La polémica por los oficios de Hacienda no solo instaló dudas sobre el futuro de distintos programas estatales, sino que abrió una discusión más profunda dentro del oficialismo: hasta dónde es posible ajustar el gasto sin afectar beneficios sociales.
Por Joaquín López Barraza
En ese escenario, el diputado y presidente de la UDI, Guillermo Ramírez, respaldó el rumbo económico del gobierno, pero al mismo tiempo dejó un límite político explícito, amarrado directamente a los compromisos de campaña.
«Si el Presidente propusiera recortar un beneficio social, eso contradeciría su propia promesa de campaña y nosotros no lo podríamos apoyar».
La advertencia no es menor. En medio de un debate aún abierto, el dirigente oficialista marca una línea que condiciona el margen de acción del propio gobierno.

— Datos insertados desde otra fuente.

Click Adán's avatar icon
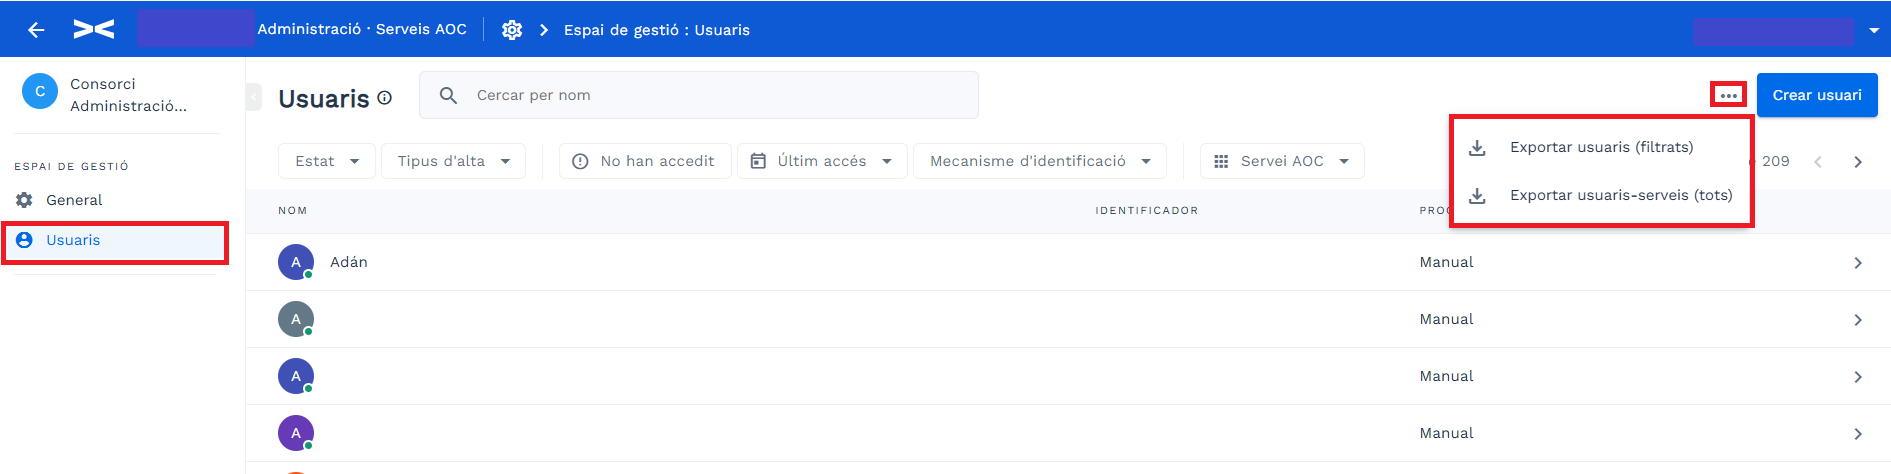 (x=296, y=262)
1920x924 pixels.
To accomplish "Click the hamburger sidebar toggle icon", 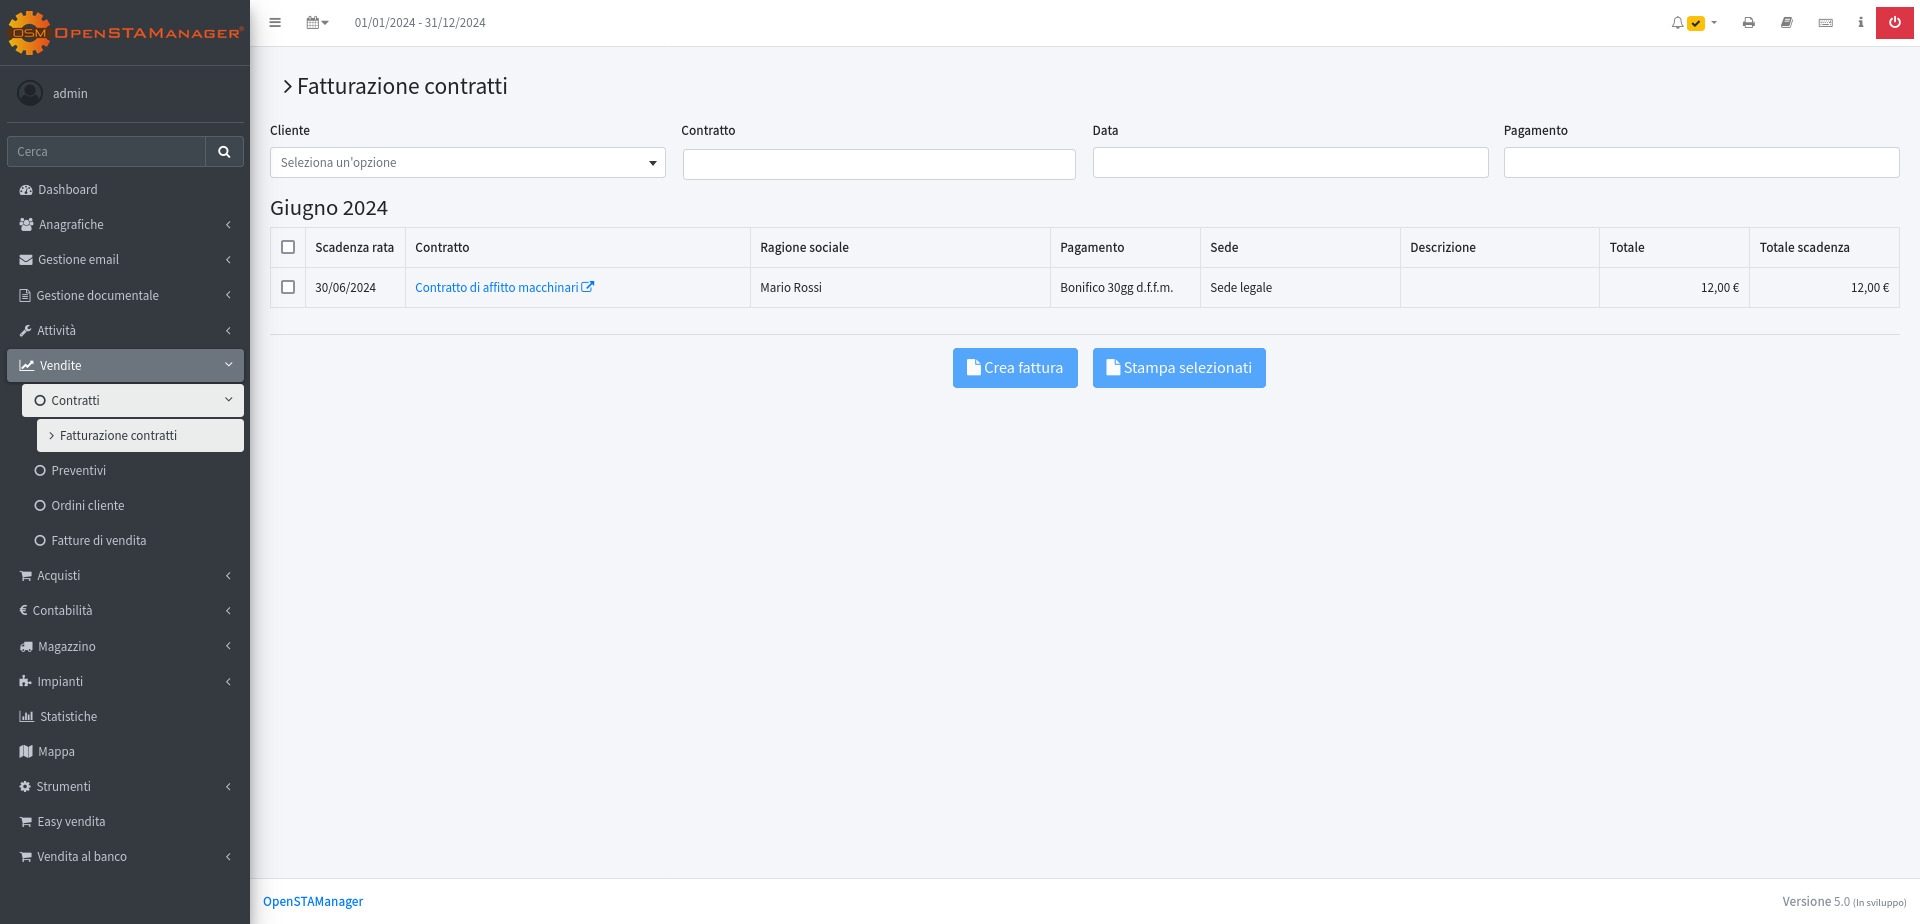I will 275,23.
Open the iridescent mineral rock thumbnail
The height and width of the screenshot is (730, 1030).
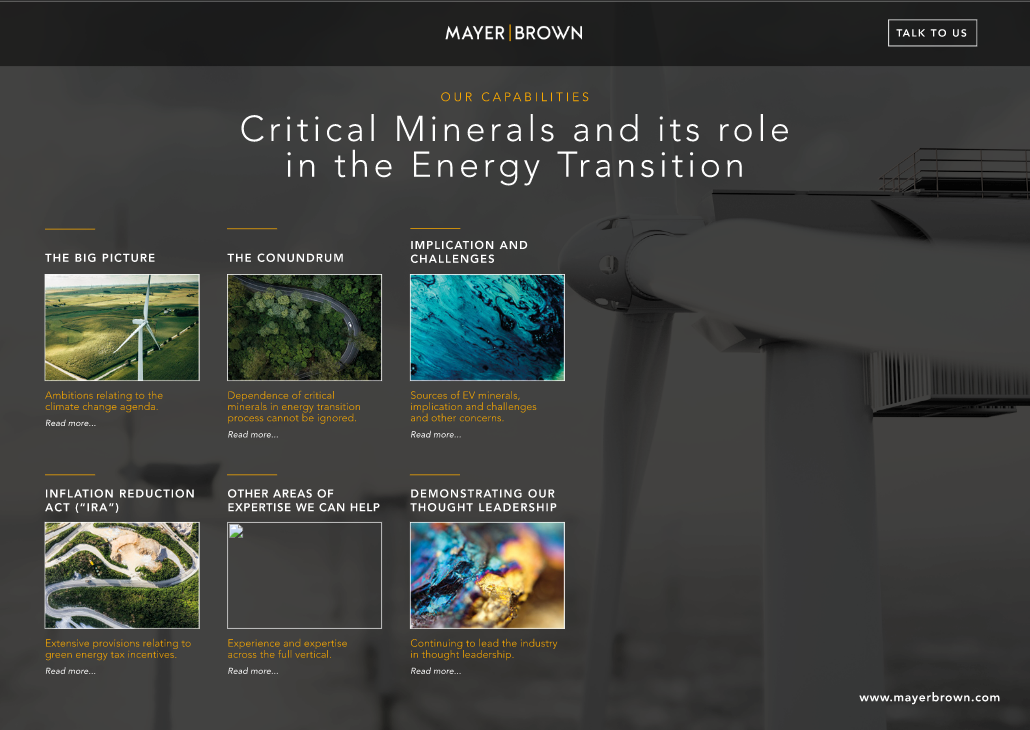(x=487, y=575)
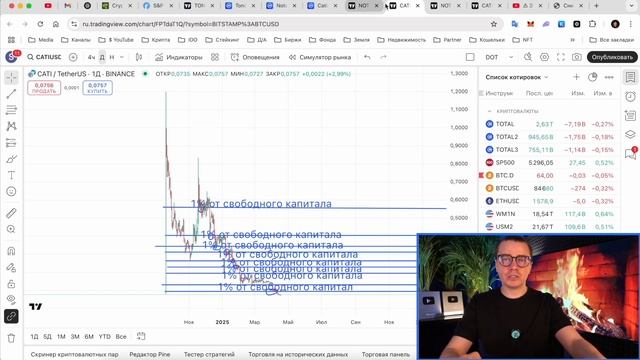Select the trend line drawing tool
640x360 pixels.
point(11,93)
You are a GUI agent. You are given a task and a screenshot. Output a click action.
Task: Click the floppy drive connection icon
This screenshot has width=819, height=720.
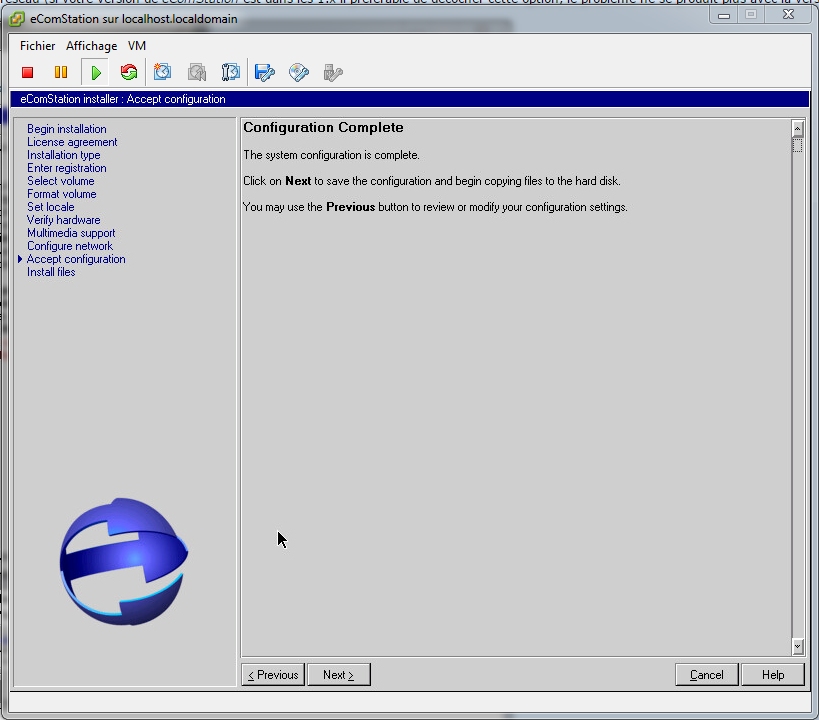(x=265, y=72)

Aunque descarta que hoy existan recortes definidos, sí valida la necesidad de ajustes. La discusión —insiste— no es si se recorta, sino dónde y cómo.
No son recortes,
pero sí ajustes
Ramírez sostiene que no hay decisiones adoptadas y que la polémica se adelantó al proceso real.
«No hay ningún proyecto de ley presentado. Antes de eso, estos son solamente insumos para la discusión». El momento clave, plantea, será la discusión presupuestaria, cuando el gobierno tenga que transparentar sus definiciones.
«Ahí vamos a ver qué se recorta, qué se mantiene y qué se descontinúa». En ese punto, la discusión dejará de ser técnica y pasará a ser política.
Cortar donde
«se pierde la plata»
Donde sí hay claridad —según el dirigente— es en la necesidad de revisar el uso de los recursos públicos. Y ahí el tono cambia. «Hay plata que se está malgastando y que se puede redirigir a cosas que le sirvan a la ciudadanía».
Su principal ejemplo es el sistema de capacitación laboral, donde, afirma, existe un desfase entre gasto y resultados. «Se gastan cerca de 300 millones de dólares al año, pero hay cursos que no cumplen ningún objetivo real».
Pero no se queda en lo general. Describe prácticas que, a su juicio, evidencian el problema: «Se entregan guías para autoaprendizaje, se firma un papel y con eso se recibe el subsidio. Ese no es el espíritu del sistema».
Ahí —sostiene— existe un margen claro de ajuste, sin afectar beneficios directos a las personas. «Podríamos ahorrar entre 100 y 200 millones de dólares al año».